Bernard Stollman and ESP-Disk’
On Friday it will be exactly 50 years since Albert Ayler and his musicians appeared at Town Hall in New York City. On May 1, 1965 Ayler’s quintet gave a performance that was released in part on an album titled Bells: a single-sided 12-inch 33rpm disc pressed on transparent plastic, with the title and the artist’s name overprinted in white. The album comprised two untitled pieces together amounting to a few seconds short of 20 minutes. If you wanted to buy it in Britain, not only did you have to pay the considerable premium demanded for records imported from the United States, in this instance you were paying for something that contained half of the standard amount of music. But what music it was.
I bought it by mail order, and I remember the thrill of opening the package. That was the effect of just about any record on ESP-Disk’, the small independent label that issued albums by Ayler, Sun Ra, the New York Art Quartet, Giuseppi Logan, Gato Barbieri, the Fugs, Pearls Before Swine and other names from the New York avant-garde scene. If the visual style of a Blue Note or a Riverside album perfectly reflected the crisp, clean sound of hard bop, the look of an ESP record reflected a wilder sensibility.
Bernard Stollman, the lawyer who founded ESP-Disk’ in 1964, died last week, aged 85. He had run it throughout the 10 years of its original lifetime and then in its subsequent, rather half-hearted, reincarnations. Stollman was a kind of cultural and political idealist — the label’s name came from his belief in the universal language of Esperanto, and he later claimed that ESP was brought down by the US government “because of our opposition to the (Vietnam) war” — but he came in for criticism from musicians who felt he had not properly rewarded them, particularly in terms of royalties.

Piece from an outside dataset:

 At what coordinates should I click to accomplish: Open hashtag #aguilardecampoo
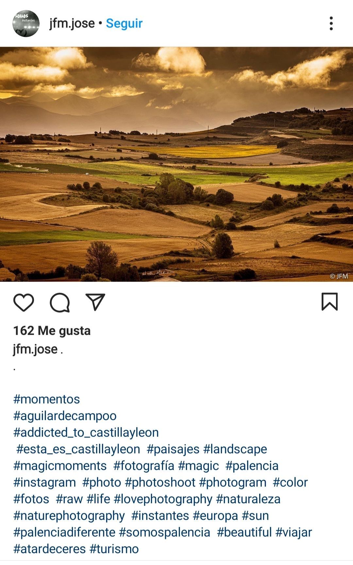pyautogui.click(x=65, y=416)
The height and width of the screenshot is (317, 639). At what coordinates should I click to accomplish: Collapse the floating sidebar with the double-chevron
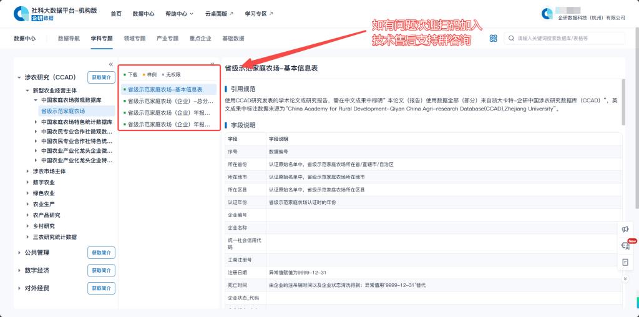click(x=625, y=278)
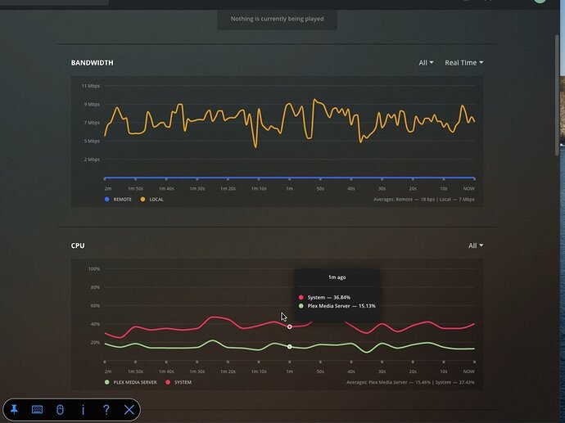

During the course of an interview with Jason Weiss, the author of Always in Trouble: An Oral History of ESP-Disk’, The Most Outrageous Record Label in America (Wesleyan University Press, 2012), Stollman explained that for each recording he paid $300 to the leader and $50-100 to the other musicians. “They all shared ownership of the album,” he added, and therein, or so one imagines, lay a world of trouble once licensing agreements started to be made with record companies outside the US. He also claimed: “There is no ESP musician today with whom I can’t communicate amicably.”
Some unquestionably resented him for seeming to profit from their art. But Milford Graves, the great drummer who was a member of the New York Art Quartet on their classic ESP album, and who would start his own label (SRP, with the pianist Don Pullen) later in the decade, put an interesting viewpoint to Weiss:
I look at the positives, he said, because I can’t deal with the negatives of Bernard Stollman. I just know one thing: nobody was recording us in the ’60s other than ESP! And the pay that maybe you didn’t get from Bernard, it neutralises itself because if you had to hire a public-relations person, you were going to have to pay him. So you’re still going to come out to zero. It balances out, a plus and a minus. Now, ESP puts you out. What are you going to do after that? Albert Ayler became what, he started putting out — that’s all through ESP. Myself, through ESP, I came out… Look, ESP publicised us all over the planet, so anybody complaining about Bernard, I have to ask people, You’ve got to check yourself out. That’s over, man. Bernard was a businessman — he wasn’t a charitable organisation… With Bernard, you’ve got to say, “Hey, man, you started something, Look, you did what you did.”
ESP albums had a real counter-cultural charisma, and Bells — poorly recorded and bizarrely packaged (the sleeve of my copy has the word “stereo” redacted by someone with a marker pen in the company’s offices) — had more than most. Its sequence of blaring unison themes, wild collective improvisation and emotionally audacious solos by Ayler, his brother Don on trumpet and Charles Tyler on alto saxophone, with Lewis Worrell almost inaudible on bass through the firestorm set up by the astonishing Sunny Murray on drums, retains every ounce of the impact it must have made on the Town Hall audience half a century ago, and certainly on a teenager opening a package a few months later and three thousand miles away.